▸ **Work to be completed**
Wherever an image appears in the data, omit it and copy all the remaining text word for word.

▸ **Excerpts from a dataset**
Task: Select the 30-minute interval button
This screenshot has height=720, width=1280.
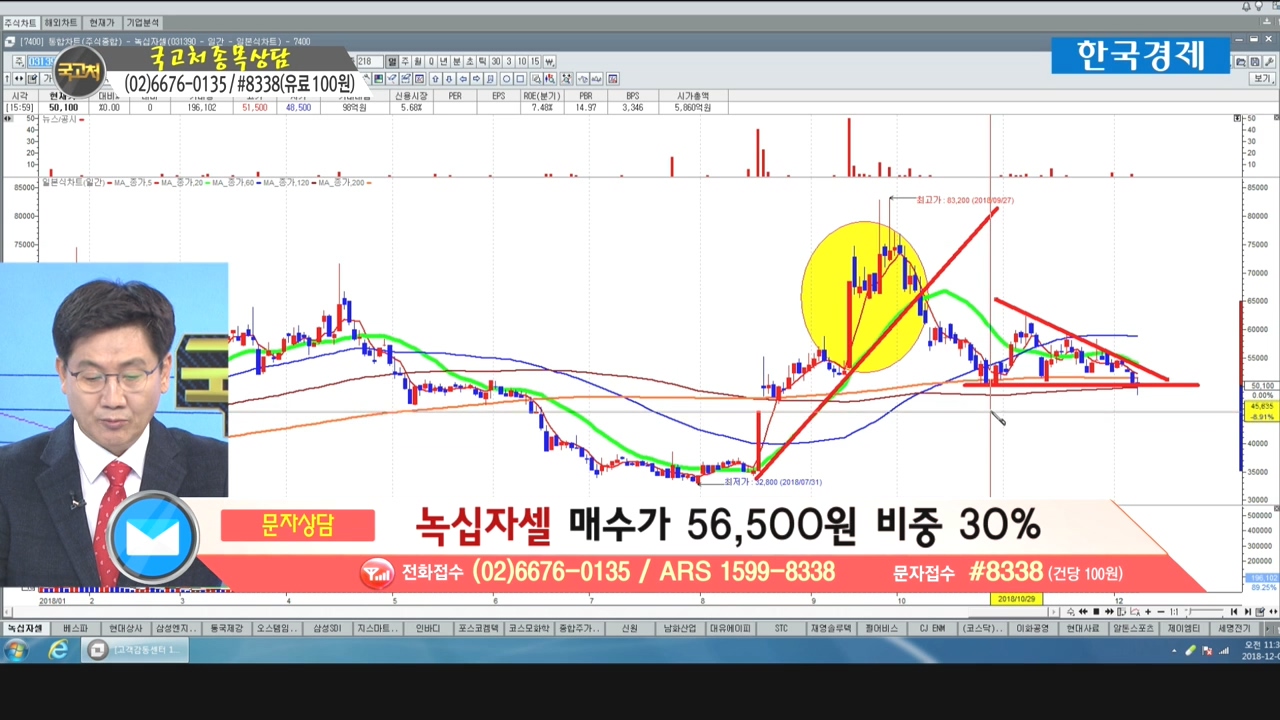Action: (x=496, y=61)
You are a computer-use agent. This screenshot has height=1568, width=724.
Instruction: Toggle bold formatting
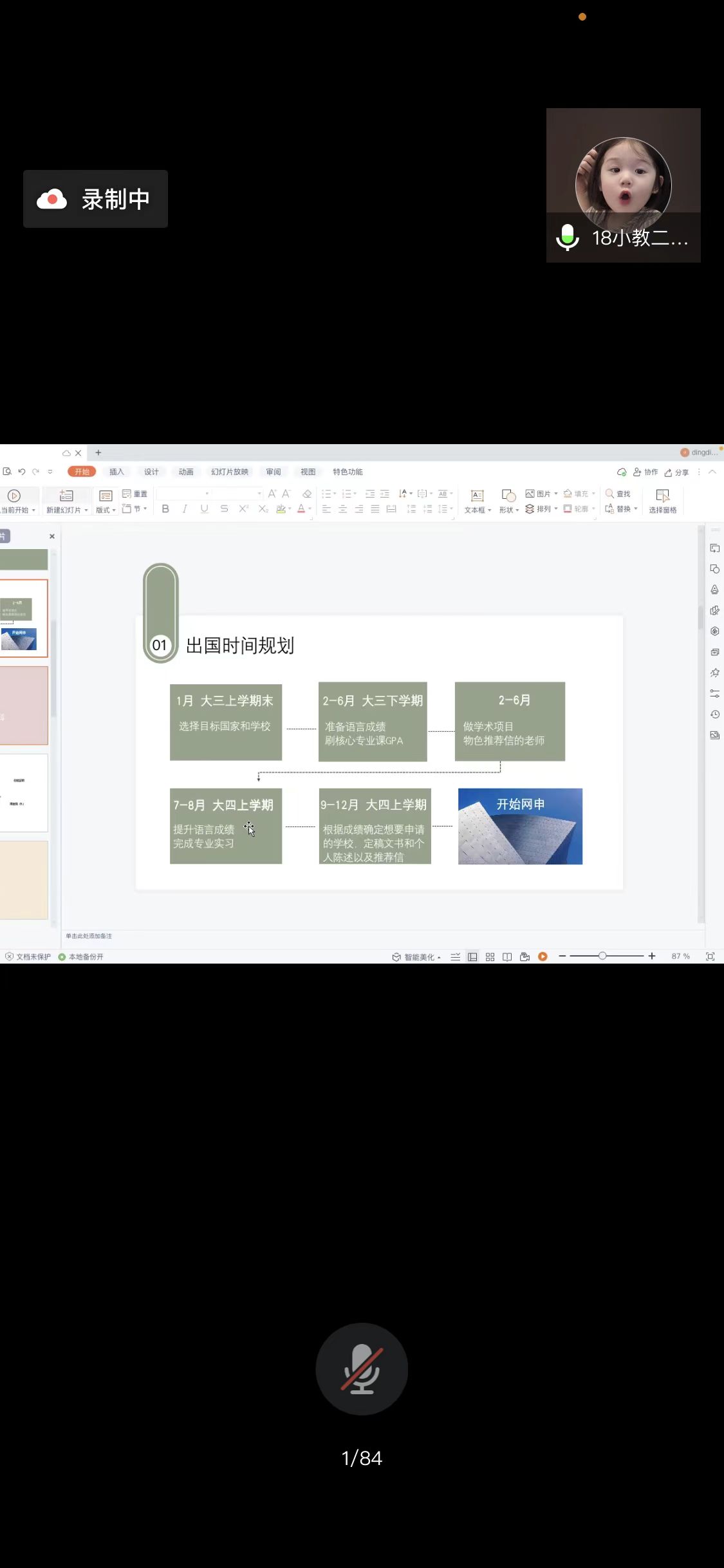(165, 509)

▸ **Answer for this exercise**
Task: Select the 30-minute interval button
This screenshot has height=720, width=1280.
Action: (x=496, y=61)
You are a computer-use agent. This screenshot has height=1568, width=724.
Instruction: Toggle bold formatting
(165, 509)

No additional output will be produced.